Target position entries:
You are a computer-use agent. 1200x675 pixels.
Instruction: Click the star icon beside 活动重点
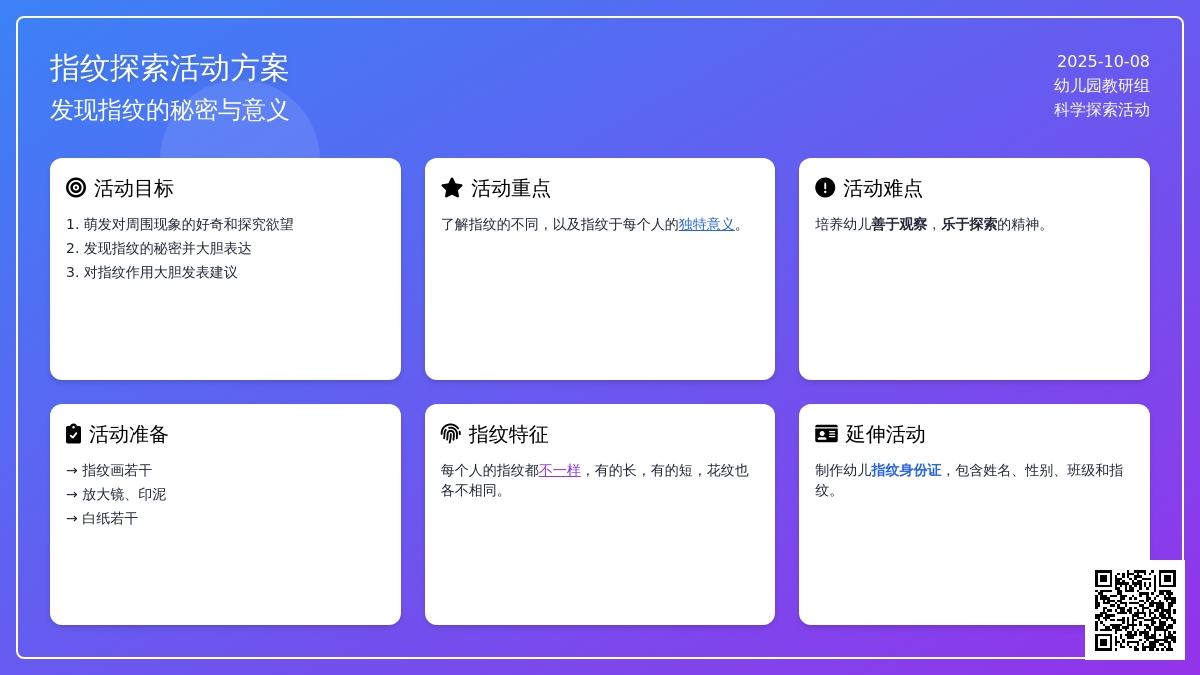pos(452,188)
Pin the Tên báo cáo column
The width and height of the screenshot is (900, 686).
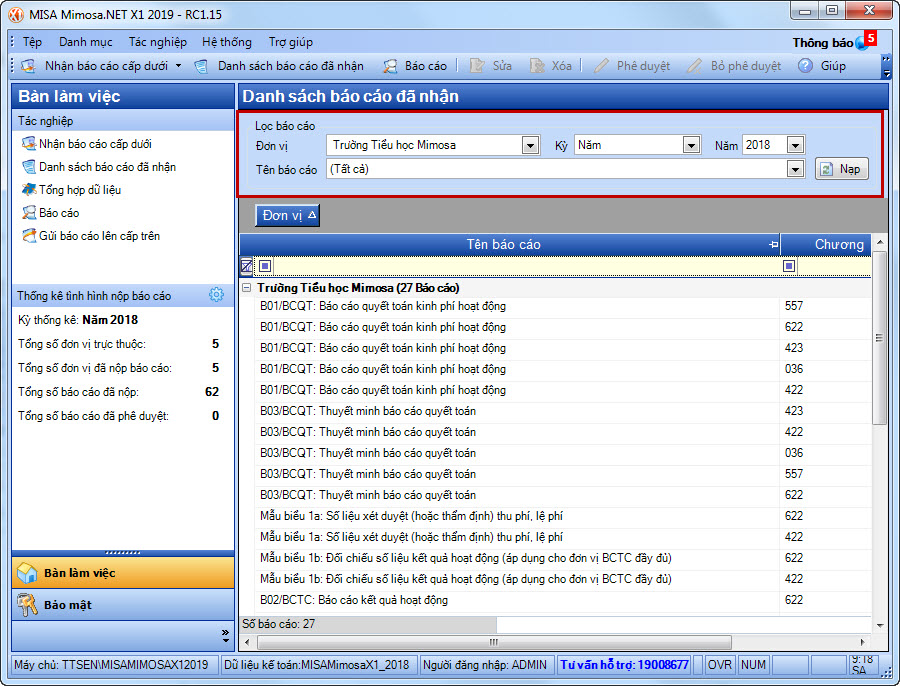[772, 245]
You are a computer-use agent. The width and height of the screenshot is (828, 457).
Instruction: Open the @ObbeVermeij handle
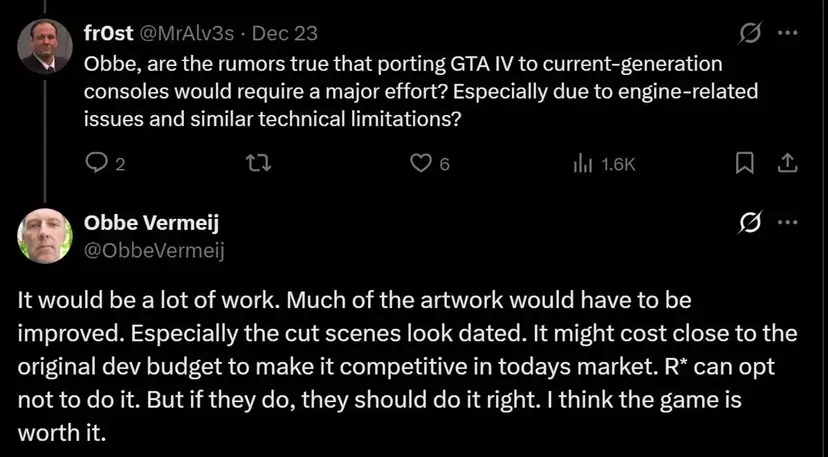157,250
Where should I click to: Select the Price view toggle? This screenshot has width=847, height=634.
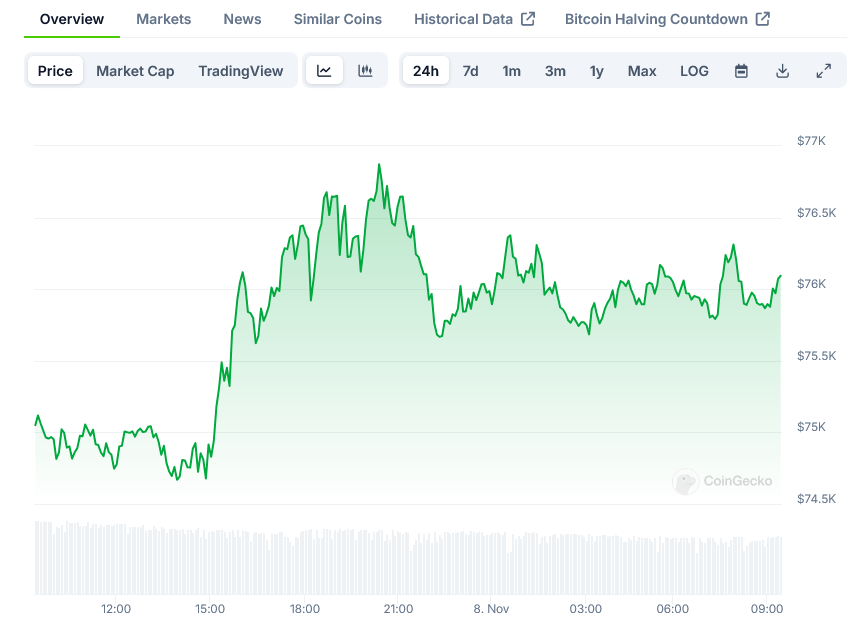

## Aim of the task
Write out every entry above word for word, leaving out the pictures.

## Written reply
You are a computer-use agent. 1200x675 pixels.
Instruction: Click the star icon beside 活动重点
pos(452,188)
Pin the Tên báo cáo column
The width and height of the screenshot is (900, 686).
[772, 245]
You are a computer-use agent. The width and height of the screenshot is (828, 457).
Instruction: Open the @ObbeVermeij handle
157,250
Where should I click to: Select the Price view toggle? This screenshot has width=847, height=634.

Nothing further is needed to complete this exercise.